Gleichwohl ist, wie Marx ebenfalls hervorhob, „[d]ie Akkumulation des Wissens und des Geschicks, der allgemeinen Produktivkräfte des gesellschaftlichen Hirns, […] so der Arbeit gegenüber absorbiert in dem Kapital und erscheint daher als Eigenschaft des Kapitals, und bestimmter des capital fixe.“8 Im Kapitalismus verwandelt sich das allgemeine gesellschaftliche Wissen schon bei seiner Entstehung in Privateigentum. Legionen an Wissenschaftler:innen und Techniker:innen bevölkern die „Research & Development“-Abteilungen der Großkonzerne. Ihre Produkte werden zum Eigentum der:des – individuellen oder kollektiven – Kapitalist:in, der sie in das elendige Korsett des Profits zwängt und so ihre potenziell freie Zirkulation mit juristischen Mitteln (Patenten, Lizenzen usw.) beschränkt. Danach bleiben sie in dieser Eigentumsform eingezwängt, wenn sie in fixes Kapital zur Anwendung für die Produktion objektifiziert werden. Es ist sogar üblich, dass dieses Wissen zu militärischen Zwecken eingesetzt, wodurch Produktivkräfte zu Zerstörungskräften werden. In jedem Fall steht dieses Wissen dem kollektiven Arbeiter als etwas Fremdes gegenüber. 

Entgegen des hegemonialen Diskurses über die Unmöglichkeit der Überwindung des Kapitalismus, der Liberale und Peronist:innen vereint und diese Enteignung naturalisiert, basiert die Möglichkeit des Sozialismus gerade darauf, die Macht der Kooperation und des general intellect bewusst anzunehmen und sie aus den Händen der Kapitalist:innen für die Arbeiter:innenklasse zurückzuerobern. Auf diese Weise wäre es möglich, sich kollektiv und demokratisch die technischen und gesellschaftlichen Möglichkeiten anzueignen und sie gleichzeitig umzufunktionieren9, um die Arbeitszeit zu senken und die repetitiven und einseitigen Tätigkeiten auf ein Minimum zu verringern. Dasselbe gilt für die Vergesellschaftung der reproduktiven Arbeit, indem sie aus dem privaten Raum herausgezogen wird, welcher die unbezahlte weibliche Arbeit aufrechterhält, und für die Schaffung einer ausgeglichenen Beziehung mit der Natur.
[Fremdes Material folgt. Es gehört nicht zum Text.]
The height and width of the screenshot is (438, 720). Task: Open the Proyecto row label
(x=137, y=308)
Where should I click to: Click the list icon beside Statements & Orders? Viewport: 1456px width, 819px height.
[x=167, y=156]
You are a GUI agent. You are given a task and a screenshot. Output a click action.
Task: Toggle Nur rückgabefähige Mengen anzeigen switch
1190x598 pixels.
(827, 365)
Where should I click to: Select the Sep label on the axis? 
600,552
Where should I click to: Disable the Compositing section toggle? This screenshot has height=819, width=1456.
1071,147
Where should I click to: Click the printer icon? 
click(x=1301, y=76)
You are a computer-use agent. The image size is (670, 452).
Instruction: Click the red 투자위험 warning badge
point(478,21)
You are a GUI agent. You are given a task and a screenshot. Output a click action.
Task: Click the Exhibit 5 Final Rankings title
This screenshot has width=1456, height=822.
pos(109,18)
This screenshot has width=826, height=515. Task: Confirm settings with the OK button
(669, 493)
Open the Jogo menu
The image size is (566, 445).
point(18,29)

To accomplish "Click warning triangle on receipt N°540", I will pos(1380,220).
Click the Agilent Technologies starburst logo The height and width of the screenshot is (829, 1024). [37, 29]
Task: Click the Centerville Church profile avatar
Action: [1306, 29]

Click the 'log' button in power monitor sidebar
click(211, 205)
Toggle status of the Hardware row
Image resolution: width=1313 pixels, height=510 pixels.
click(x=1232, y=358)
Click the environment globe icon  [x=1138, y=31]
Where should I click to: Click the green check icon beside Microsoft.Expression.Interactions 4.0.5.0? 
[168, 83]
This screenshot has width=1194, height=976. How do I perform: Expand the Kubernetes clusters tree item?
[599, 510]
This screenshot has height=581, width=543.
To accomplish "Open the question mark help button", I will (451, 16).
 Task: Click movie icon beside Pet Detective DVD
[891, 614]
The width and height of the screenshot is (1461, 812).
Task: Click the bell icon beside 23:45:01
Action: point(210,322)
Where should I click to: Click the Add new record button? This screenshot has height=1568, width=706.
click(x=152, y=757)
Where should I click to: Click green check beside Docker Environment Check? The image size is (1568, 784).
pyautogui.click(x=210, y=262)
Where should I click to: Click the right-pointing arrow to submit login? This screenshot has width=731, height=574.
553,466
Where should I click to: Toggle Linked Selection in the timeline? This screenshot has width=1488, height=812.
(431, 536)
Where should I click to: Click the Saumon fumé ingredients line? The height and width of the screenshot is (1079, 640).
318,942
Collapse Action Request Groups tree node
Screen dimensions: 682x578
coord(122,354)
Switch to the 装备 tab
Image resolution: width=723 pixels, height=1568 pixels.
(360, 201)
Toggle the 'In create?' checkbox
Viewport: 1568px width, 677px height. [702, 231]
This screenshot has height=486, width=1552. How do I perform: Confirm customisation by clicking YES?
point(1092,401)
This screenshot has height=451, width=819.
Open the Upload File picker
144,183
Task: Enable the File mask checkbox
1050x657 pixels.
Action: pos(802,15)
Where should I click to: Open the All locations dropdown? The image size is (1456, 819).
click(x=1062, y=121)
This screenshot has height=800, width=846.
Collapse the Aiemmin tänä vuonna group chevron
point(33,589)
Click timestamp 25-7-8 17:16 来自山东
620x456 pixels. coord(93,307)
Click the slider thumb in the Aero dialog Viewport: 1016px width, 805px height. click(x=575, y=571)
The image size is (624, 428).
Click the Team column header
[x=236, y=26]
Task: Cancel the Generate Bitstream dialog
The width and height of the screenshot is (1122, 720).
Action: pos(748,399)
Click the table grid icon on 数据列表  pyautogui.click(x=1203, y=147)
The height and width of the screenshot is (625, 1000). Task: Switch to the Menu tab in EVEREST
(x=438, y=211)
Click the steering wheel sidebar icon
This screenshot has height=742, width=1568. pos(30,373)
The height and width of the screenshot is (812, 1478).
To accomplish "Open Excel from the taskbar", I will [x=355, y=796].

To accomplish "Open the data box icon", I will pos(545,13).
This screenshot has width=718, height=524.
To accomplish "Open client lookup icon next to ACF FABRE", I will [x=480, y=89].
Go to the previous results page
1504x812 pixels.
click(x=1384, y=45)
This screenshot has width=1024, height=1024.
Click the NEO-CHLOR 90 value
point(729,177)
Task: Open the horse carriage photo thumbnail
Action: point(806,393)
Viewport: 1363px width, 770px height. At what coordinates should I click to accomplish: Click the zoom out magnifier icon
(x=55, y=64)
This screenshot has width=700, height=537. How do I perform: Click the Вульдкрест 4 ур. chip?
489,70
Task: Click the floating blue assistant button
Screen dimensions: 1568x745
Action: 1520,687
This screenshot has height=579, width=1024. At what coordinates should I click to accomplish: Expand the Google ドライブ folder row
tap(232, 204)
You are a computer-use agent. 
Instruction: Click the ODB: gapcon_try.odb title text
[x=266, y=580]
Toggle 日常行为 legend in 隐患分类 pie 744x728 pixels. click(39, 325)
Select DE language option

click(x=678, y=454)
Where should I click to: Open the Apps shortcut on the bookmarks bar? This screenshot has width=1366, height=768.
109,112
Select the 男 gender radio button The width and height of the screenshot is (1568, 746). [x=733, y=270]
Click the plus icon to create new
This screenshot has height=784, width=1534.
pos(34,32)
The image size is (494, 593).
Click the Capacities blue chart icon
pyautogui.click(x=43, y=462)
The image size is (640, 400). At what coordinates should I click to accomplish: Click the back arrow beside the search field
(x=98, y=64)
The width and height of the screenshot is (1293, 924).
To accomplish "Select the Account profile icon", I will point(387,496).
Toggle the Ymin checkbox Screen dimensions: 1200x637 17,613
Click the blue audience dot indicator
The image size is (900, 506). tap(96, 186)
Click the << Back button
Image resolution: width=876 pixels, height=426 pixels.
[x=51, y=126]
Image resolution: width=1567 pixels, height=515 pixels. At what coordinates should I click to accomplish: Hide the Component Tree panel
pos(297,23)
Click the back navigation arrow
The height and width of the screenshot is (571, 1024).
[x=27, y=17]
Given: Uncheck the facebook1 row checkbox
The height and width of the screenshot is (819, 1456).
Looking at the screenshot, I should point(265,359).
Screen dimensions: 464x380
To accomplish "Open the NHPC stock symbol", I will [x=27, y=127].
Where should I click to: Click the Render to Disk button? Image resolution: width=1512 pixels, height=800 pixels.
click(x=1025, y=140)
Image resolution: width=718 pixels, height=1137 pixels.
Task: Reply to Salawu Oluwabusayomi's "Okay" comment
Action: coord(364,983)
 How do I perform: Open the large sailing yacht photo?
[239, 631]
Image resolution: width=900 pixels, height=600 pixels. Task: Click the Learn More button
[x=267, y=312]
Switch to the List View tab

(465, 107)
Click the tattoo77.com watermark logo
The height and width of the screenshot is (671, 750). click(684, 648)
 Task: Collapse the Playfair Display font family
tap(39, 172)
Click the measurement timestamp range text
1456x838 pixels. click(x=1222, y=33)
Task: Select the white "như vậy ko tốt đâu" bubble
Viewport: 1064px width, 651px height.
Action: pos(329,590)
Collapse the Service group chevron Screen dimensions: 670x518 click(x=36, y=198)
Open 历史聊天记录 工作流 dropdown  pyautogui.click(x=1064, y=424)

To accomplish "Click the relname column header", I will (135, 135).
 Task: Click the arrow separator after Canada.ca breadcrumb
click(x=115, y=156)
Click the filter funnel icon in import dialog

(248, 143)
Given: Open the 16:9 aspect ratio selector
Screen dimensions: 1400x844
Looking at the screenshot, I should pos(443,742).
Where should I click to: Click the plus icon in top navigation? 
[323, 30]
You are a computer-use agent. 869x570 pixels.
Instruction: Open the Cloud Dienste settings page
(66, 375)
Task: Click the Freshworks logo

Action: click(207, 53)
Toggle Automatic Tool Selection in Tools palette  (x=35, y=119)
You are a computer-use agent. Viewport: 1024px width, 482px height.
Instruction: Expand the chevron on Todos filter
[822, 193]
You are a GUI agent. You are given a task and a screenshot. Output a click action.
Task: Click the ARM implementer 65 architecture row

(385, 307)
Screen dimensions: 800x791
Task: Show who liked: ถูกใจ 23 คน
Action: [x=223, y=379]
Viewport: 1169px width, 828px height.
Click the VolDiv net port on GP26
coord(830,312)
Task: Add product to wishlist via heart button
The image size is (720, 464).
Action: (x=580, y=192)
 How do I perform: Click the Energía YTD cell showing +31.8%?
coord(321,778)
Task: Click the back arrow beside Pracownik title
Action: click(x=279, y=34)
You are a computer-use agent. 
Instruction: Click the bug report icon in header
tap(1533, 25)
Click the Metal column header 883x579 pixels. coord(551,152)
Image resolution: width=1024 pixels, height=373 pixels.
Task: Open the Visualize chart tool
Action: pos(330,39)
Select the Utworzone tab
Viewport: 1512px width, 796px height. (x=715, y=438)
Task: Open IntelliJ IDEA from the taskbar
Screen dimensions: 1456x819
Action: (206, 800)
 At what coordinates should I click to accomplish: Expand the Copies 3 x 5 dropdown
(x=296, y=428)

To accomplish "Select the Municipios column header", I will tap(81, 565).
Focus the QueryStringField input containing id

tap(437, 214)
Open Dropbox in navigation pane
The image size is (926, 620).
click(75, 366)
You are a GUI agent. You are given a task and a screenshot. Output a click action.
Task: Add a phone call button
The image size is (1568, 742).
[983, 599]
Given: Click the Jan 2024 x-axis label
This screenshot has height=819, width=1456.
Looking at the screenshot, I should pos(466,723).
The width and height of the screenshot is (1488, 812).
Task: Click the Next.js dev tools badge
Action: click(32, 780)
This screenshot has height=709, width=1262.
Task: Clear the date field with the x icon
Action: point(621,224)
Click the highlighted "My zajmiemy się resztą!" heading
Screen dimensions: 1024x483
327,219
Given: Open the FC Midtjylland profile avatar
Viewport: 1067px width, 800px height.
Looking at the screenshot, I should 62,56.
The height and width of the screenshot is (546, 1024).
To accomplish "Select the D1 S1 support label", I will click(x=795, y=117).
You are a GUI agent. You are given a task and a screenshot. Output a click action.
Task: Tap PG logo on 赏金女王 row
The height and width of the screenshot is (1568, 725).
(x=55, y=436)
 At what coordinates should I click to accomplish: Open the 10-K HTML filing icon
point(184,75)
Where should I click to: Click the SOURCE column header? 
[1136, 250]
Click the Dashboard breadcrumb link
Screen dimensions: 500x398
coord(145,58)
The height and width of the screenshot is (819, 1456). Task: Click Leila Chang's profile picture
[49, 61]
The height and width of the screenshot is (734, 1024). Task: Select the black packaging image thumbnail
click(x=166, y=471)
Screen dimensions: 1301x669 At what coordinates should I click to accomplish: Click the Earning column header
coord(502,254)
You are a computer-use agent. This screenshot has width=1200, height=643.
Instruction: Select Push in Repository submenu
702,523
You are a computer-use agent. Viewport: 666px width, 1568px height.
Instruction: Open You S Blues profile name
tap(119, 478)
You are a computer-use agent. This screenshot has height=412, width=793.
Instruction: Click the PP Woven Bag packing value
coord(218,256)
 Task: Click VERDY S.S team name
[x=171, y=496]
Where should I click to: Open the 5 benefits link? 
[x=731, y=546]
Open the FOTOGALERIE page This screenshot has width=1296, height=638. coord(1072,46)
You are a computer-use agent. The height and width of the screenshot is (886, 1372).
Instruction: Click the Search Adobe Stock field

Hier liegt die Grundlage für den Aufbau einer Gesellschaft, in der sich die Produzent:innen frei zusammenschließen, mit kollektiven Produktionsmitteln arbeiten und ihre individuellen Kräfte in einer großen gesellschaftlichen Arbeitskraft vereinen. Niemals zuvor in der Geschichte war – vom Standpunkt der Entwicklung der Kooperation und des general intellect aus betrachtet – die Möglichkeit des Voranschreitens zu einem solchen sozialistischen Projekt so sehr auf der Tagesordnung wie heute.

Kooperation, konstituierende Macht und Revolution

Die Macht der Kooperation betrifft nicht nur die ökonomische Produktion und Reproduktion der Gesellschaft, sie ist ebenfalls das politische Substrat der konstituierenden Macht der Arbeiter:innenklasse – jene Vorstellung im Kommunistischen Manifest, dass die Arbeiter:innenklasse sich in die führende Klasse der Gesellschaft verwandeln kann. Der springende Punkt ist hier, wie die Arbeiter:innenklasse jene ihr eigene Macht der Kooperation freisetzen kann, um sie als konstituierende Macht einer neuen Gesellschaft zu entfalten.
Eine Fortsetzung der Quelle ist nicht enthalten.